PROVIDED PASSAGE
My description of the LM was correct. The tanks were arranged as described and the fuel and oxidizer tanks were of equal capacity. Both the APS and DPS used nitrogen tetroxide and Aerozine 50 at a mixture ratio of 1.60. The RCS used the same propellant but at a mixture ratio of 2.0. The RCS was interconnected with the APS propellant tanks and could run off that supply while the APS was operating.
I didn't do as well remembering the layout of the SPS; furthermore, my resources give conflicting information. There were six sectors inside the Service Module with four of them containing the propellant tanks. There were two smaller tanks and two larger ones with the small tanks across from each and ditto for the large ones. The angle between the tanks was 65 degrees. The propellant was nitrogen tetroxide and Aerozine 50.

PARTS OF THE EXERCISE
**A)** List each all-capital abbreviation in the propellant passage once, in the order each first appears.
**B)** Retype the propellant passage starting at "My description of" and ending at "APS was operating.".

DATA SECTION
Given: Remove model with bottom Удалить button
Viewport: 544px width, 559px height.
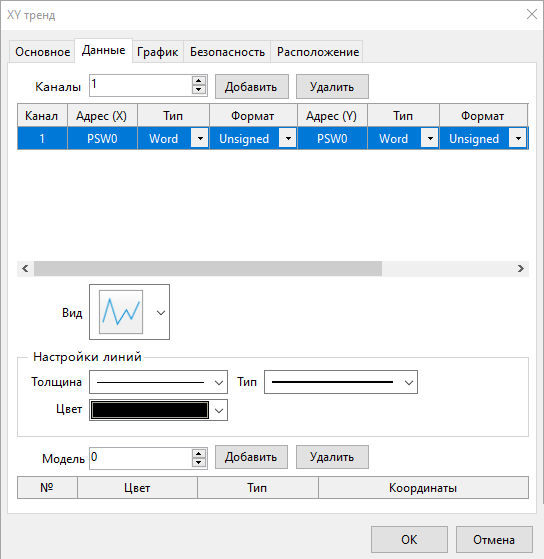Looking at the screenshot, I should click(332, 457).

EXERCISE RESULTS
**A)** LM, APS, DPS, RCS, SPS

**B)**
My description of the LM was correct. The tanks were arranged as described and the fuel and oxidizer tanks were of equal capacity. Both the APS and DPS used nitrogen tetroxide and Aerozine 50 at a mixture ratio of 1.60. The RCS used the same propellant but at a mixture ratio of 2.0. The RCS was interconnected with the APS propellant tanks and could run off that supply while the APS was operating.